Kafui Dzirasa is also one of our most outstanding graduates. He just won the Young Investigator Award from the Society for Neuroscience for research that’s changing the way we think about depression. But here’s the most amazing part: as a professor at Duke, he has in his contract a clause that says he can come back to UMBC one day a month to mentor Meyerhoff students. I’ve never heard of that before. He comes back every month to mentor, and now he has three or four Meyerhoff Scholars at Duke whom he’s personally recruited. That’s the philosophy of Meyerhoff. It is about the nobility of paying it forward.

Dr. Kafui Dzirasa, a Meyerhoff alum, is the first African American to complete a PhD in Neurobiology at Duke University. He continues to mentor current Meyerhoff Scholars. Photo courtesy of Duke University.

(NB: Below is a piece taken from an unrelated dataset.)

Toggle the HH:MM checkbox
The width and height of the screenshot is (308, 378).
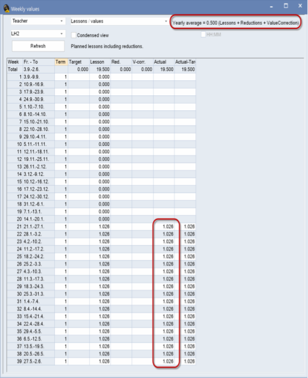point(203,34)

Dr. Eniola-Adefeso: I have a Rolodex of Meyerhoff alumni, 80 percent of whom are African Americans, all of whom are changing the world. Whenever somebody asks me for a recommendation, I can almost always connect them with an African American person with a PhD in that field. I don’t know many people in the world who can say that.

Despite this success, we continue to see systemic disparities in education. What’s your message to people working to make progress in other schools, especially as the Meyerhoff Program expands to UC Berkeley and UC San Diego? 

Dr. Eniola-Adefeso: I think the need that existed when the Meyerhoff program began still exists now. Having been a faculty member for the last 15 years, I still see a lot of our students in engineering, in my institution and across others, struggle when they’re in the minority. There are still not many who look like them. There’s no program like Meyerhoff to bring them all together. We need to change that. And I know we can. 

Dr. Hrabowski: We have to keep pushing institutions to come up to the plate and do much more to support students, especially in science and engineering. It’s going to require changing the culture. If we’re truthful with ourselves, we know we have a lot of work to do. 

And that’s the point of Meyerhoff: showing that even though there’s more work to do, it can be done. Showing that the number one investigator in neuroscience in the world, and the inventor of a COVID-19 vaccine, can be Black. That’s what we have to keep showing.